CASB
siglanuvemsegurança
Cloud Access Security Broker: o ponto de controle entre usuários e SaaS - visibilidade de quais apps de nuvem são usados e política sobre o que flui para eles.
Nasceu para responder 'quem envia o quê para qual SaaS?'; hoje costuma ser uma letra dentro de SASE.
O CASB existe porque o perímetro de segurança deixou de conter os dados. Quando os registros do negócio passam a viver em software que você não opera, as perguntas de quem os alcança, de qual dispositivo, e o que pode fazer com eles deixam de ser respondíveis por qualquer coisa instalada na sua rede.
Os dois estilos de implantação têm alcances genuinamente diferentes. Em linha, o tráfego passa pelo intermediário em tempo real, o que permite bloquear no momento, porém apenas para o tráfego que de fato percorre aquele caminho. Fora de banda, o intermediário usa a própria API do provedor para inspecionar o que já está armazenado, o que encontra o arquivo compartilhado publicamente em março e permite corrigi-lo retroativamente, mas só depois do fato. Implantações sérias rodam os dois, porque cada um cobre o ponto cego do outro.
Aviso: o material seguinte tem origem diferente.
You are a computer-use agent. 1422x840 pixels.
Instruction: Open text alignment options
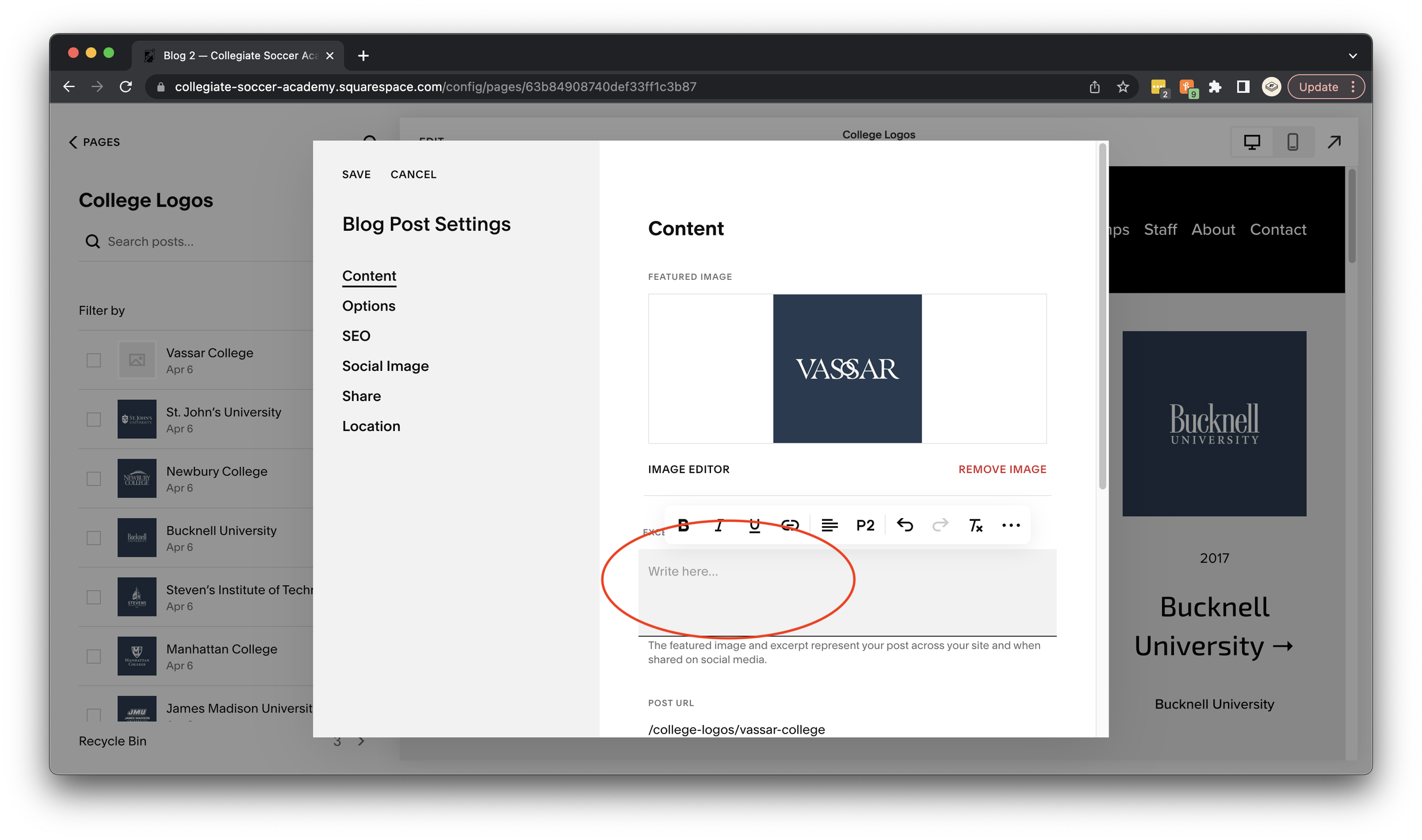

O problema que justifica a categoria é a TI sombra. Aplicações sancionadas podem ser configuradas direito; as não sancionadas, adotadas sem pedir, é que vazam dados de verdade, e a descoberta costuma ser o primeiro valor real que um CASB entrega. Constatar que um departamento roda seu fluxo por um serviço não aprovado há dois anos é desconfortável, e é exatamente a constatação para a qual você comprou a ferramenta.